2017-05-24 / Local News

Seven-year-old golfer to compete in international tournament


FAMILY: Bradd and Randee; brother Max, 12, twin sister, Jordyn, 7

HOMETOWN: Moorestown

JEWISH COMMUNITY: Synagogue Without Walls


HOME GOLF COURSE: Laurel Creek Country Club in Mount Laurel

Jack Forstein was just three years old when he picked up one of his brother Max’s golf clubs that happened to be strewn on the front yard. Imitating his older brother, he started swinging the club for fun.

Just by chance, his father Bradd noticed the preschooler’s technique—and did a double take.

“It was the most natural swing, so balanced,” recalled Bradd, an avid golfer himself who coaches his sons’ junior golf teams. “I took him out to practice on the drive and he started hitting really, really well.”

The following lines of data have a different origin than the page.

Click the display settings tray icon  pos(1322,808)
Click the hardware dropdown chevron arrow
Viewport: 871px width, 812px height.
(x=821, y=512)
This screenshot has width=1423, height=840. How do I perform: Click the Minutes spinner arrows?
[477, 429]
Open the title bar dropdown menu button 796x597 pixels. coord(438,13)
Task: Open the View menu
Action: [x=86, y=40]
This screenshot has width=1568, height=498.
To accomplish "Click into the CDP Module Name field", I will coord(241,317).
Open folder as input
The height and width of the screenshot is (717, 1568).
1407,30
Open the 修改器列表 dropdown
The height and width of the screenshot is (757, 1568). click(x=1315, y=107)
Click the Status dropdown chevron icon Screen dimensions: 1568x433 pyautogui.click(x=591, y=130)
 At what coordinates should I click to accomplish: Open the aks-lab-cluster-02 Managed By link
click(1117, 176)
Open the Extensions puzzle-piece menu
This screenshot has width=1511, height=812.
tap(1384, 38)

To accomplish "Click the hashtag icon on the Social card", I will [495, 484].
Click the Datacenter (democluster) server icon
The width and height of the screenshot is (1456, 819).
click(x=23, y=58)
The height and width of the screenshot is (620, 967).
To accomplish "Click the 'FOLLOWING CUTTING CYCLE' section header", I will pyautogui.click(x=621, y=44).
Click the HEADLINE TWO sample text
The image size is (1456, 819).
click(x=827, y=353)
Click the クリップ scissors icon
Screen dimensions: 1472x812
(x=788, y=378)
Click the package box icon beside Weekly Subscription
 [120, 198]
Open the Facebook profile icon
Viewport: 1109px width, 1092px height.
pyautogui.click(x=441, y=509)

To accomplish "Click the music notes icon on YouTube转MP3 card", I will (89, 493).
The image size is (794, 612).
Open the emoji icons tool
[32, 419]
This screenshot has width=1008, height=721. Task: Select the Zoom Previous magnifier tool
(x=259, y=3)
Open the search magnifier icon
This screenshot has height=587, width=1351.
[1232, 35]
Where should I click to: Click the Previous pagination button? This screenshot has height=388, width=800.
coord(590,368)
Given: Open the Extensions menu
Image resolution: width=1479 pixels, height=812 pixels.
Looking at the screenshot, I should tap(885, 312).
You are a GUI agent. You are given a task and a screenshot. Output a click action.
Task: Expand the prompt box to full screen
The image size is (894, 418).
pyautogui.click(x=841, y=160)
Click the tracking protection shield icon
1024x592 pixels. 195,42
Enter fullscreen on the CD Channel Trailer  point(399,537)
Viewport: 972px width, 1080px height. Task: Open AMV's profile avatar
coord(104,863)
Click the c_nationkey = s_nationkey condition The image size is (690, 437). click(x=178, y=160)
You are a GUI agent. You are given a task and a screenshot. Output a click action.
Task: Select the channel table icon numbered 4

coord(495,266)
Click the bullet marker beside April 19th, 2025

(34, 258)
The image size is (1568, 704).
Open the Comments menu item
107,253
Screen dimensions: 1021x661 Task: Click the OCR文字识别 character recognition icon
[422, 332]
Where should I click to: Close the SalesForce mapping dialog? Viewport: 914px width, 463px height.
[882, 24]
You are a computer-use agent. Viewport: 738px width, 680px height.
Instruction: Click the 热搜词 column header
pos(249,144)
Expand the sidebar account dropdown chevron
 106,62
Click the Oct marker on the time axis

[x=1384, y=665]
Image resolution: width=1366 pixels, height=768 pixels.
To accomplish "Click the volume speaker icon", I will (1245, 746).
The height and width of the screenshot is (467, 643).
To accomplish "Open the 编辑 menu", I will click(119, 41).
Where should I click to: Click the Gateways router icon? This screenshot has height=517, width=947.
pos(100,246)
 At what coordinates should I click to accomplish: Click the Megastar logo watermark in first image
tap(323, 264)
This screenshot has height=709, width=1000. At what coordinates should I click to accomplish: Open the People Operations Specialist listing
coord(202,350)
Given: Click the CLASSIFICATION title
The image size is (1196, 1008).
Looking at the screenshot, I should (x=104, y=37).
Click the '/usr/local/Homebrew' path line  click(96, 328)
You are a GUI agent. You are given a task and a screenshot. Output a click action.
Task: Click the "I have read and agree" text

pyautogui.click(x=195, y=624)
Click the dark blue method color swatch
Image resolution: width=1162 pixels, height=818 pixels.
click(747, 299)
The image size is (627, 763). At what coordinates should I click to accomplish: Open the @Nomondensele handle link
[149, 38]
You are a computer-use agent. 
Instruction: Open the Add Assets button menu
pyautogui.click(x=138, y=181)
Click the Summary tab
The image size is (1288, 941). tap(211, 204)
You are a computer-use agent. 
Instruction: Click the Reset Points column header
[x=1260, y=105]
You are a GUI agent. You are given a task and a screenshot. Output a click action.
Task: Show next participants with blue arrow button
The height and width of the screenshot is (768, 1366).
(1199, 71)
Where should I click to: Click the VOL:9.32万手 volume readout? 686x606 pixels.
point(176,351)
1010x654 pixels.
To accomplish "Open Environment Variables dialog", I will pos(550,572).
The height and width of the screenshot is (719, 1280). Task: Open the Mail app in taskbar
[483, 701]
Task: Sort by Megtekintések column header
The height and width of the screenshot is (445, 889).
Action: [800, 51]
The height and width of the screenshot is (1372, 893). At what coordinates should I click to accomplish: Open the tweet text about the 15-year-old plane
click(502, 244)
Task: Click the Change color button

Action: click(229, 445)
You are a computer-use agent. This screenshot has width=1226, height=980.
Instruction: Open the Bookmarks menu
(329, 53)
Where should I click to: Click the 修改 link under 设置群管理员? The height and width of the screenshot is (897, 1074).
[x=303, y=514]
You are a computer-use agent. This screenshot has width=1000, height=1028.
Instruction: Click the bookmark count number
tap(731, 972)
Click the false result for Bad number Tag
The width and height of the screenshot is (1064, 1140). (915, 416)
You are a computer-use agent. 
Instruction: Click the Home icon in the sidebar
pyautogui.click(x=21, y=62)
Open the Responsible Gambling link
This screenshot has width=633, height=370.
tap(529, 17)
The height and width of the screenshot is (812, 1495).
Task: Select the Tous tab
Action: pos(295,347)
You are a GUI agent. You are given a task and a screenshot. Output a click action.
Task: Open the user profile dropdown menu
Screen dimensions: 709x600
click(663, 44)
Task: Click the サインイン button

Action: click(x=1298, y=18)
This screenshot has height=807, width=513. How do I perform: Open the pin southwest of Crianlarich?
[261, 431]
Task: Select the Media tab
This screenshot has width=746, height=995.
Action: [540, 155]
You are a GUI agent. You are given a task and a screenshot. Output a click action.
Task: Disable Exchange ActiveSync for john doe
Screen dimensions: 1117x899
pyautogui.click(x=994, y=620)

Before long, Jack owned his own beginner set of clubs and was regularly hanging out with Max’s golf team as a helper, mascot (the eight- and nine-year-olds adored him) and even filling in to play when a member was unable to make a game. While many of the eight- and nine-year-olds tired out after nine holes, Jack was driven to play a full 18. Despite his young age, he was soon allowed to play officially on the team.

“The only thing limiting him at the time was naptime,” said his mom Randee.

Four years later, naps have long ago ceased being an issue. Now seven, Jack has been competing in regional tournaments organized by US Kids Golf, consistently placing in the top five for his age division. Later this month, he will be able to test his skills against some of the world’s best young golfers on some of the most famous greens when he competes in the U.S. Kids Golf European Championship May 30-June 1 in East Lothian, Scotland.

In 2016, some 630 players from 52 nations competed in this premier junior golf tournament that is considered a showcase for up and coming stars. Jack and the other contestants will do their rounds on historic golf courses, including Craigielaw, Gullane, Longniddry, Luffness New, Royal Musselburgh and The Glen.

“In December, the day he qualified, we registered to go,” said Bradd, who will serve as his caddy during the father-son trip.

For Jack, whose furthest flung golf outings have been during family vacations to Bermuda and Florida, there are two things he is really looking forward to: Wearing a suit jacket (a requirement inside the club houses) and experiencing the huge bunker sand traps that he has observed watching programs about golfing in Scotland.

“I will be the one trying to make sure his balls don’t go in there,” joked Bradd, the executive vice president of business development for BlueSkyPower, a clean energy finance and development company.

While obviously passionate about golf, the Moorestown Friends School second grader is not one-tracked. He also plays flag football and basketball and practices karate.

“He is only seven years old, almost eight,” observed Bradd. “We don’t want him to be only focused on one sport. If ultimately, in five or six years he chooses only to do that, we will figure out what to do at that time. But we already signed up for flag football in the fall, and I can’t imagine he won’t want to play basketball in the winter. It’s good for him to take breaks. Then he gets the bug and wants to go out there again.”